Snorting teabags been cut from this edit


#150

ENGLISH!!! TEA AND BICCIES!!! Camilla is absolute soft Brexit


#151

Sorry, emptying a teabag out on a doughnut? Where do they get these fucking dickheads


#152

Probably would’ve been cocaine if they had their own way. Gotta make it TV friendly


#153

I would eat a doughnut covered in cocaine


#154

Glazed PCP and cocaine ring doughnut


#155

His intro gets more detached from the task each week doesnt it.

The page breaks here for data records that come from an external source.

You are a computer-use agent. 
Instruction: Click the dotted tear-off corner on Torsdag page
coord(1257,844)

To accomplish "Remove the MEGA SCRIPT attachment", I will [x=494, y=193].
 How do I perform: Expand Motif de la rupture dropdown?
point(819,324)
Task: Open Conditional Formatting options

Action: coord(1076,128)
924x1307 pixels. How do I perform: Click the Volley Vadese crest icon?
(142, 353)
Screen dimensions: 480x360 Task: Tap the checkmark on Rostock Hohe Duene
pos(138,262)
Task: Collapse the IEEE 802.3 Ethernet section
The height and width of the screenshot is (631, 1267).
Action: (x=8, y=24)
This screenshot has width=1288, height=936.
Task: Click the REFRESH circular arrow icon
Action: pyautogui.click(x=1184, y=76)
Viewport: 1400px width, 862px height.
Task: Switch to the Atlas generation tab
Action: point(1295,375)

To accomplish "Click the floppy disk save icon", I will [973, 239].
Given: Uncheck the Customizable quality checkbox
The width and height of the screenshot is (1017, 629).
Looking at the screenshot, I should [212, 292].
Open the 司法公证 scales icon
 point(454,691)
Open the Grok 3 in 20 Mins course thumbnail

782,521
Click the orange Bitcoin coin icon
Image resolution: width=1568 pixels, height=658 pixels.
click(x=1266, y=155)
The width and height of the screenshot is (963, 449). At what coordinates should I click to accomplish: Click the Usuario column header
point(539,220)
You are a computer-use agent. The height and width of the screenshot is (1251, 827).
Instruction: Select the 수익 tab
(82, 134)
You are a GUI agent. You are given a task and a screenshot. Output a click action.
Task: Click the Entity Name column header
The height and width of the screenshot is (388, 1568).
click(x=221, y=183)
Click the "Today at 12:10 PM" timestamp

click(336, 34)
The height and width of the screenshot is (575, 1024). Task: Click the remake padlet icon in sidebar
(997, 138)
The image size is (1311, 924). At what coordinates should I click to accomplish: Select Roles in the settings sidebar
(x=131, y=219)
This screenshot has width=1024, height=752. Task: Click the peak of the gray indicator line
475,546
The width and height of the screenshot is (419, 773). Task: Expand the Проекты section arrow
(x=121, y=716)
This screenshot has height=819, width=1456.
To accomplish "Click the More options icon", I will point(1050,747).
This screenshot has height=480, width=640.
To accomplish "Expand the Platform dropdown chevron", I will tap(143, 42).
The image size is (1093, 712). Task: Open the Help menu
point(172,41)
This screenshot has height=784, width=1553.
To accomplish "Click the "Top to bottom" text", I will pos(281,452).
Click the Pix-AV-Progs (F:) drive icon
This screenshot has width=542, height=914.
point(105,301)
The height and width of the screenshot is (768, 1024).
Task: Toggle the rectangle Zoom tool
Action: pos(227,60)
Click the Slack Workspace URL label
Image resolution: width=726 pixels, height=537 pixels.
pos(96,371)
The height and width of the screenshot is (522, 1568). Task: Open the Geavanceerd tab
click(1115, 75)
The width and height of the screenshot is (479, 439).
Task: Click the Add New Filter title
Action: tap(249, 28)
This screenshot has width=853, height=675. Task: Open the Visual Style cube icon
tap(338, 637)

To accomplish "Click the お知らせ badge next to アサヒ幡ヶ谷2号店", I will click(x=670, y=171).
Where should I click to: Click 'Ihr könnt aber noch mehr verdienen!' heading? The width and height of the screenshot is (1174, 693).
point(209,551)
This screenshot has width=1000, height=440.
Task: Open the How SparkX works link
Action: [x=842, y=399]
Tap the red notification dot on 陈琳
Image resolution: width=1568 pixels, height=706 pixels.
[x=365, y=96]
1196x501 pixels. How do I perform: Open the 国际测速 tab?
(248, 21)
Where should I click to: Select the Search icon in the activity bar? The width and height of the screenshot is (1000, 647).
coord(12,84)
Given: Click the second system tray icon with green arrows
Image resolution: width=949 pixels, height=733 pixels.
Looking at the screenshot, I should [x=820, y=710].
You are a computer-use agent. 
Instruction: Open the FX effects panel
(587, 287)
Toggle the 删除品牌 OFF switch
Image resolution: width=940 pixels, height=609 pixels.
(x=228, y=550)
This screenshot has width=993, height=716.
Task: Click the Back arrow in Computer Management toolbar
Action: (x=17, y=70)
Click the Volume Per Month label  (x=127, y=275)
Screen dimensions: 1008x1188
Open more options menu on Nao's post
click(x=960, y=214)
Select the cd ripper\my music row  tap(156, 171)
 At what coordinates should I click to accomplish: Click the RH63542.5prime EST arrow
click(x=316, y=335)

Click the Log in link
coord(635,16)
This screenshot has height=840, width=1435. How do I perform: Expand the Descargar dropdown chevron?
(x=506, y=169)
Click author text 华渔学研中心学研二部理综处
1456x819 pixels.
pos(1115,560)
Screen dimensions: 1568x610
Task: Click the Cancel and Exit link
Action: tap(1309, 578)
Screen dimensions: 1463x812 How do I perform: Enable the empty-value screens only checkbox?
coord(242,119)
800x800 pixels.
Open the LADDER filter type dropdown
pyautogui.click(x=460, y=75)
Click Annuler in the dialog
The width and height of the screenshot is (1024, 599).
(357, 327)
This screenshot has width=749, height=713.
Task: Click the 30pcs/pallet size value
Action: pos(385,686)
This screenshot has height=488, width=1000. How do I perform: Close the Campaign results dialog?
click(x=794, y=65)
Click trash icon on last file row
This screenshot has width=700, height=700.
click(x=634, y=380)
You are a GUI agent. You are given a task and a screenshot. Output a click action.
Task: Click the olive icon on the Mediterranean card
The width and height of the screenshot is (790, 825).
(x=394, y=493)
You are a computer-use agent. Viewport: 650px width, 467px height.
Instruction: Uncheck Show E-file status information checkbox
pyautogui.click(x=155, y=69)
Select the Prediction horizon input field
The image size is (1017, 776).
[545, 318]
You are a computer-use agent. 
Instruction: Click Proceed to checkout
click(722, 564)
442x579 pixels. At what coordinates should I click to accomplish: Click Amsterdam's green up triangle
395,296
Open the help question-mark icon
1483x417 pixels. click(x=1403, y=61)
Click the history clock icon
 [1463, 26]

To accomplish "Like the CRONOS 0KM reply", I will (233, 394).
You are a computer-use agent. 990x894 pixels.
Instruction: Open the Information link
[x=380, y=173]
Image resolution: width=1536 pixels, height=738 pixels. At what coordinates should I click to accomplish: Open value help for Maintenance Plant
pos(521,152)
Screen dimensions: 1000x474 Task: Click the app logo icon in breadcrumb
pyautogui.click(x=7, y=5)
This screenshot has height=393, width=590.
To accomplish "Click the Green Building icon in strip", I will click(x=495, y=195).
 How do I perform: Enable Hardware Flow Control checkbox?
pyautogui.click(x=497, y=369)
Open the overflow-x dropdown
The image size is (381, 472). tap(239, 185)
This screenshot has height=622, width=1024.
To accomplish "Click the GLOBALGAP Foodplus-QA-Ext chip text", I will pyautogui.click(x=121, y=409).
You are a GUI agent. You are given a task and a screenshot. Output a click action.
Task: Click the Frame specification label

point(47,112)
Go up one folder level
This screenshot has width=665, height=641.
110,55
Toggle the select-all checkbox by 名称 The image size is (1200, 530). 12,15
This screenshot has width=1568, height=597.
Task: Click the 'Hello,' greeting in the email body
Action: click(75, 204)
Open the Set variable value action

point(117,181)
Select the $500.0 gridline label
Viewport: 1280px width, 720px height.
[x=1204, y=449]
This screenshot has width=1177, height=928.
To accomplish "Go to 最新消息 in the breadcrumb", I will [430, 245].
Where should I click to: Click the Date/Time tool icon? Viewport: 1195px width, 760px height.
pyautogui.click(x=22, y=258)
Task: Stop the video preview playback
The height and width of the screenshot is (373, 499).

“I’m glad you could join me here in the desert of Iraq. Beside me is a recently unearthed statue of the pagan god Pazuzu, later to become a demonic figure in the theology of the early christian church as it continued its inexorable expansion throughout the ancient world. Pazuzu was also the main antagonist in the exorcist, the tale of a possessed young girl in contemporary america. She is bed bound for much of the film, and due to the mess she makes you can imagine she gets through quite a lot of bed linen. The linen industry is worth almost 3 billion pounds globally. So for this week’s task you will be designing luxury linens and selling them at the world linen expo in shoreditch. Now I’m gonna balance out the teams…”


#156

fry.gif


#157

That’s one of the best things about it! It’s so fucking daft


#158

£5 a donut? What?


#159

£5 for a doughnut??? Fucking hell, have a word.


#160

Hang on? £5 a doughnut?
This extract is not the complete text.